23 | A Raven's Caw, A Dragon's Cry
~ Jon ~
After showing Sam to the Maester's Chamber in the Sea Dragon Tower, which had been cold but clean, I lead him back down the narrow turnpike stairs and through the gallery to the Stone Drum towards mine and Daenerys' chamber.
'There's a library too,' I tell him as we pass it. 'It won't be as grand as the one in the Citadel but it's yours as you need it.'
He nods, but his mind is preoccupied.
'We're not sure it's a fever. It may be that Daenerys is taken with something else,' I say. 'We can send for Gilly and little Sam as soon as we know.'
'Yes, it's for the best,' he nods. Perhaps his thoughts were not where I'd assumed.

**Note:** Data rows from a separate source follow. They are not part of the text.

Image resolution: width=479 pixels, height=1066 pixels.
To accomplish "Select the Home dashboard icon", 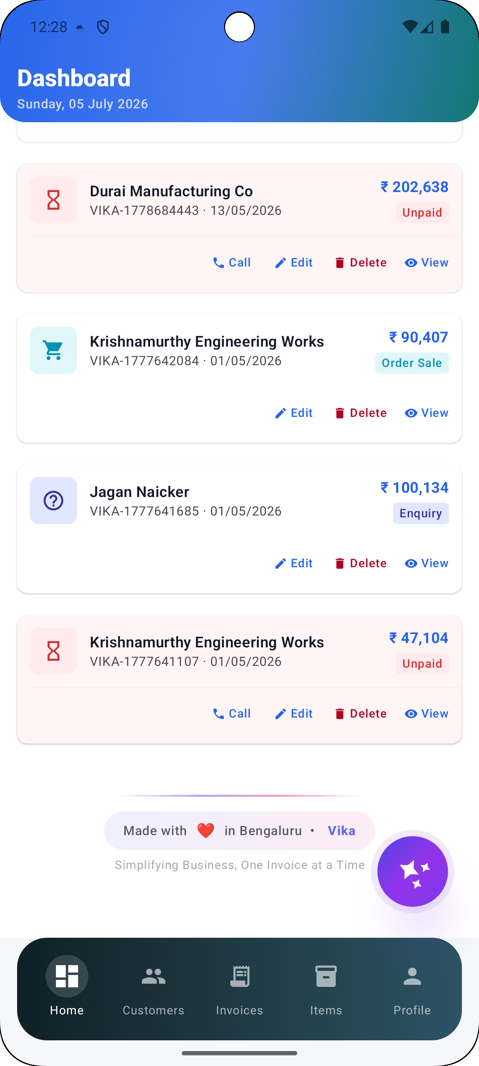I will click(67, 976).
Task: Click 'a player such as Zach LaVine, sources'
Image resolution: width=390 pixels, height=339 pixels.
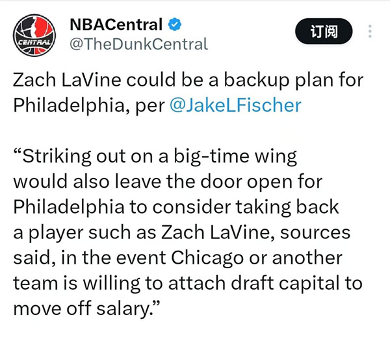Action: click(181, 233)
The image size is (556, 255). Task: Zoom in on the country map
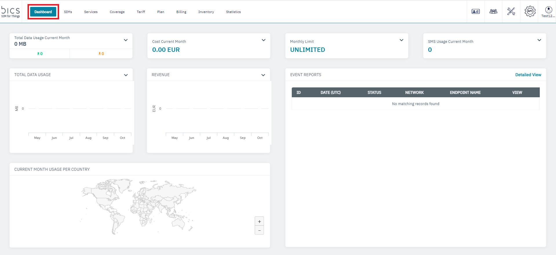tap(259, 221)
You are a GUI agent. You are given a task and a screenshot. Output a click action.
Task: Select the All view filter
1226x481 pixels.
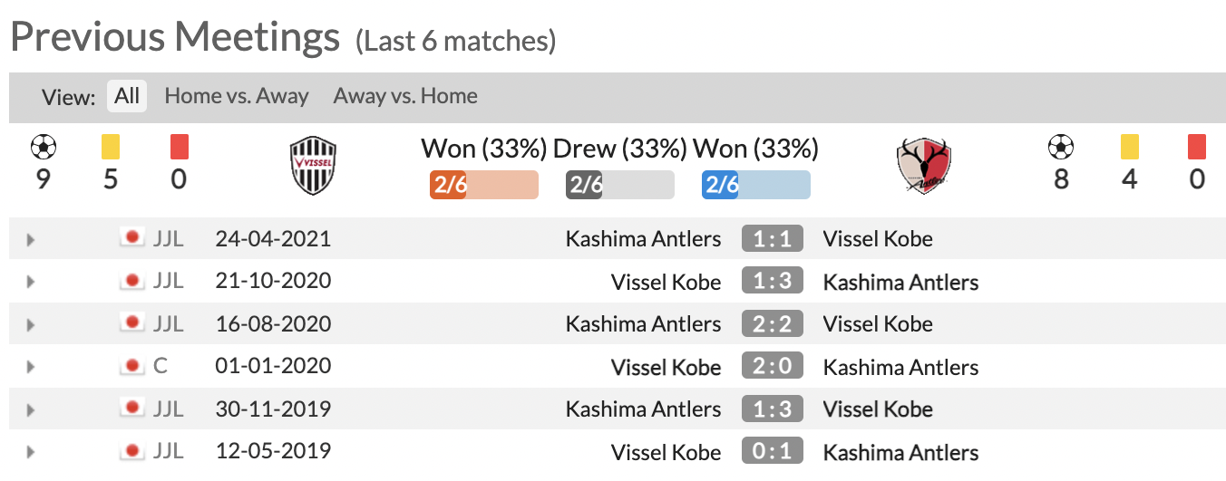[127, 96]
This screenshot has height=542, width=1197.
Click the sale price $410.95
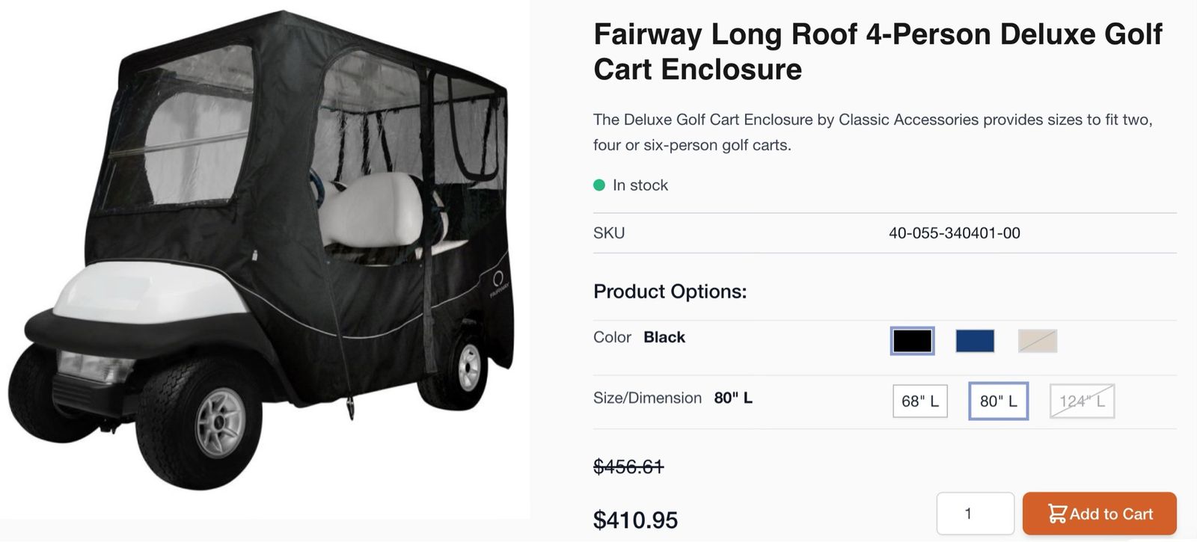coord(635,520)
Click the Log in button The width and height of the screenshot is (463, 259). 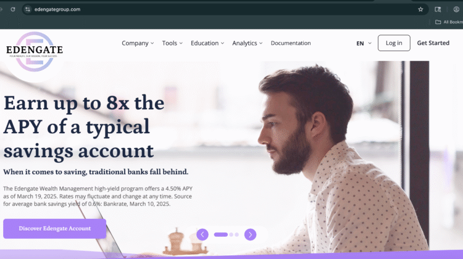tap(394, 43)
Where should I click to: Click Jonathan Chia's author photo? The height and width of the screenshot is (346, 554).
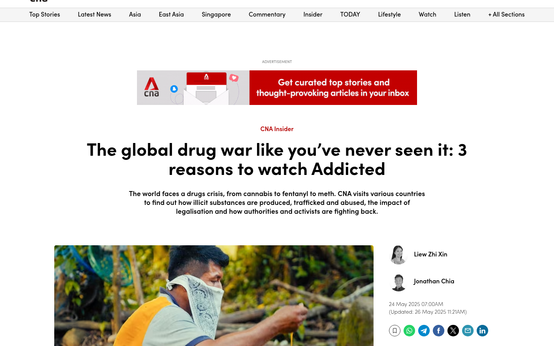point(398,282)
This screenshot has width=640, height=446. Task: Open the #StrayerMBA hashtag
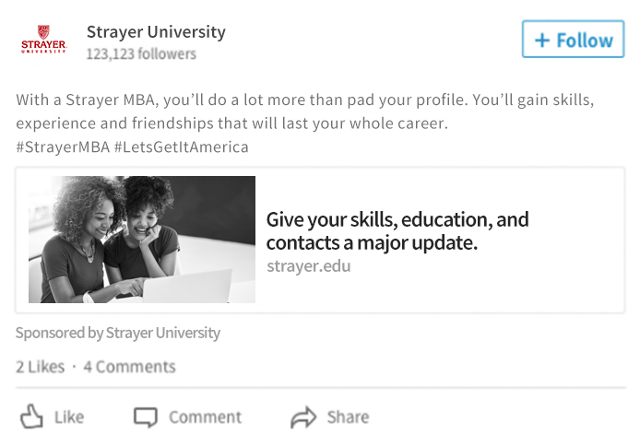[x=63, y=147]
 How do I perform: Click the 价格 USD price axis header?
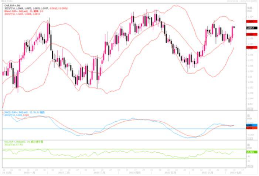(250, 8)
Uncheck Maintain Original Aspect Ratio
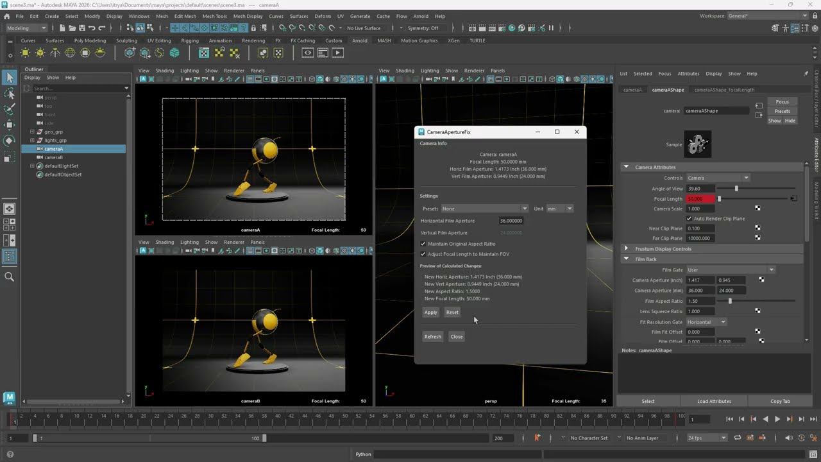The width and height of the screenshot is (821, 462). [x=423, y=244]
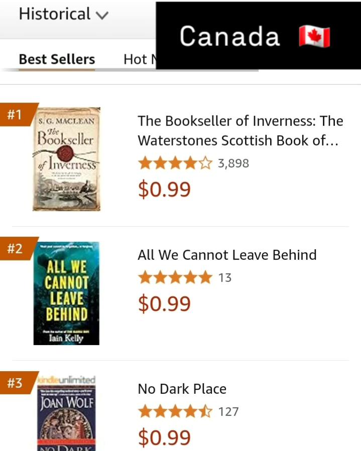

'The journey from Oldtown was smooth?'
Sam nods. 'It was, though the Gods know I don't travel well by ship.' He turns to me. 'But how are you, Jon. Or rather, Your Grace.' He grins. 'King of The Seven Kingdoms: you know, it does not seem so strange to me. Not really, not after Lord Commander.'
King Consort of the Seven Kingdoms,' I correct.
Ah yes, a distinct difference. You're the first you know, I had a look through histories at the Citadel. I couldn't find another. Not one they wrote about in any case. Plenty of Queen Consort's...'
Mayhaps if there had been a few more of us kings without crowns we would have seen less wars...'
'Then she is done with war?'
'And there we have it. The source of his tight mouth and troubled eyes. I stop walking and turn to him.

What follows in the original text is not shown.